◆ Task prompt ◆
Since the pictures are not wanted, reproduce only the rest of the records, exactly as given.

Exercise data: Begin

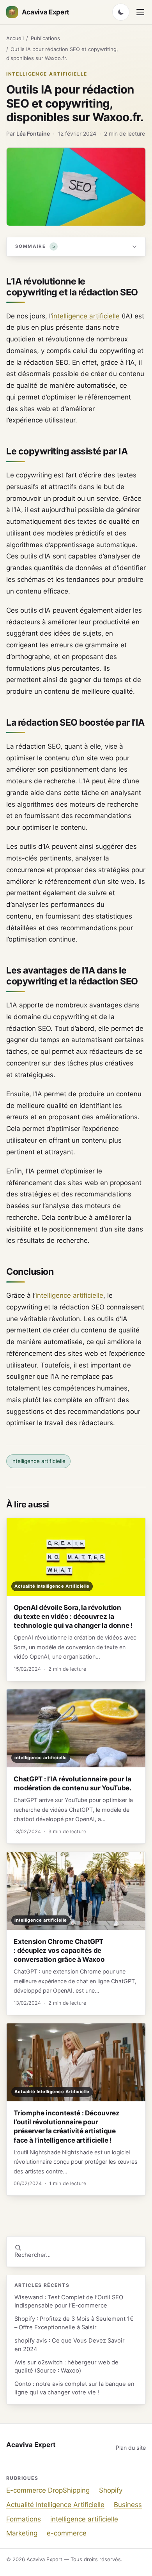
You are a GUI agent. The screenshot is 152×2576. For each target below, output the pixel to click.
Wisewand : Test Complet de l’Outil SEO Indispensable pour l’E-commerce (68, 2301)
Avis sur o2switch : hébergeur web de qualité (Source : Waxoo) (66, 2366)
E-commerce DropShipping (48, 2490)
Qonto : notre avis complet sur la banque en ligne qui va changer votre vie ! (74, 2388)
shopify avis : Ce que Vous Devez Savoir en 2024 (69, 2344)
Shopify (110, 2490)
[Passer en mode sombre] (120, 12)
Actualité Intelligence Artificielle (55, 2505)
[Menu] (140, 12)
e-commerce (67, 2533)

Exercise data: End

◆ Answer to this exercise ◆
You are a GUI agent. The screenshot is 152×2576. For each target below, output the pixel to click.
Wisewand : Test Complet de l’Outil SEO Indispensable pour l’E-commerce (68, 2301)
Avis sur o2switch : hébergeur web de qualité (Source : Waxoo) (66, 2366)
E-commerce DropShipping (48, 2490)
Qonto : notre avis complet sur la banque en ligne qui va changer votre vie ! (74, 2388)
shopify avis : Ce que Vous Devez Savoir en 2024 (69, 2344)
Shopify (110, 2490)
[Passer en mode sombre] (120, 12)
Actualité Intelligence Artificielle (55, 2505)
[Menu] (140, 12)
e-commerce (67, 2533)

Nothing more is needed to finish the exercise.